Beginning with the line that contains "Image resolution: width=868", write out each remaining line of the records below exactly. Do not copy any picture.

________________________________________

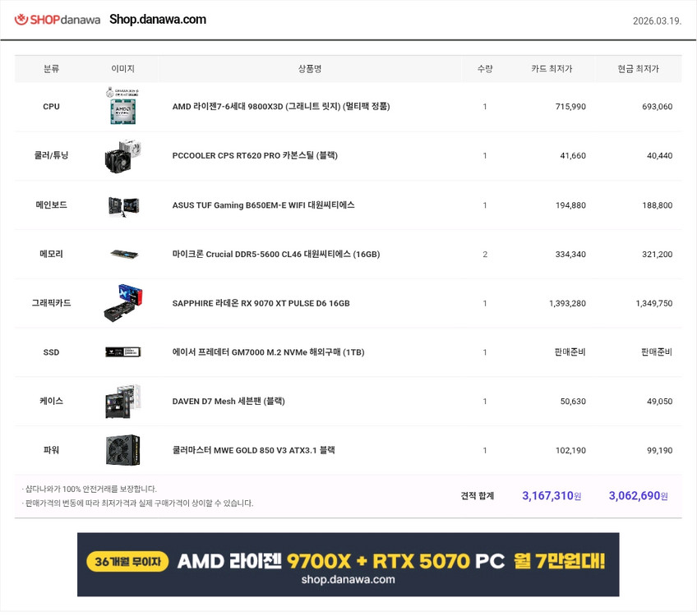Click the DAVEN D7 Mesh case image

[122, 401]
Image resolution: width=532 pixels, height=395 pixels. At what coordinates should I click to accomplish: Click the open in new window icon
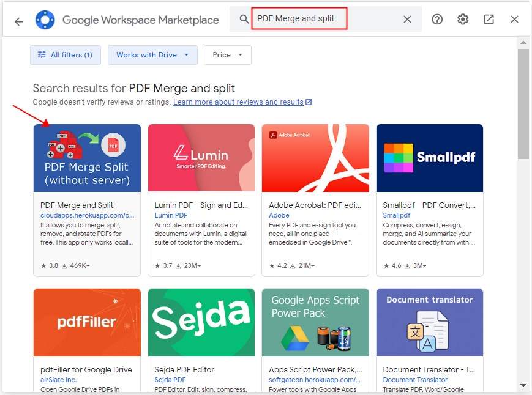pyautogui.click(x=489, y=20)
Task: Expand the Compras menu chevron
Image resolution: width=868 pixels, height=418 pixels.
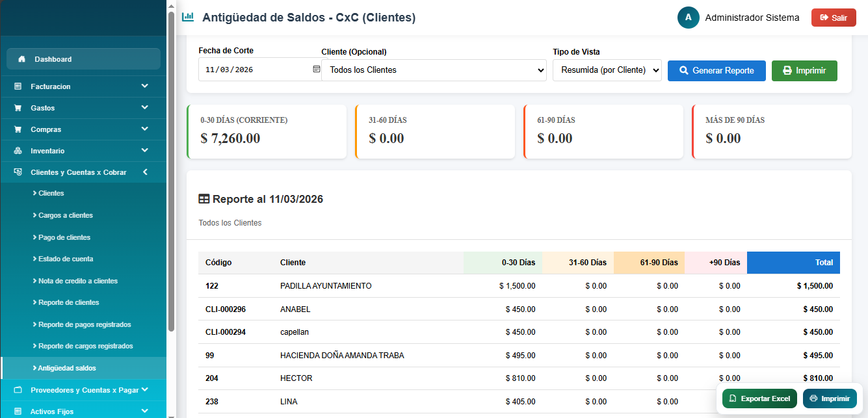Action: [144, 129]
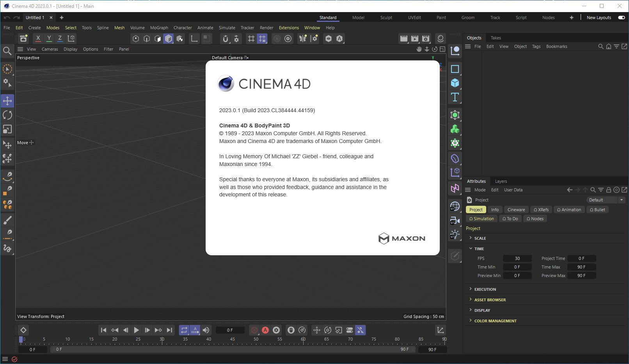Select the Rotate tool

tap(7, 115)
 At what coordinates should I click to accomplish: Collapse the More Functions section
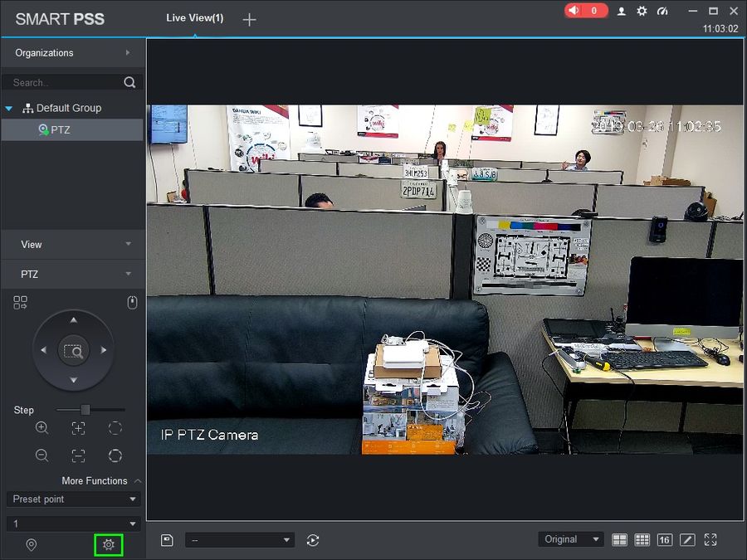pyautogui.click(x=138, y=481)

________________________________________

§ Worked solution
Image resolution: width=868 pixels, height=418 pixels.
Action: [144, 129]
Select the Rotate tool

tap(7, 115)
 At what coordinates should I click to accomplish: Collapse the More Functions section
pyautogui.click(x=138, y=481)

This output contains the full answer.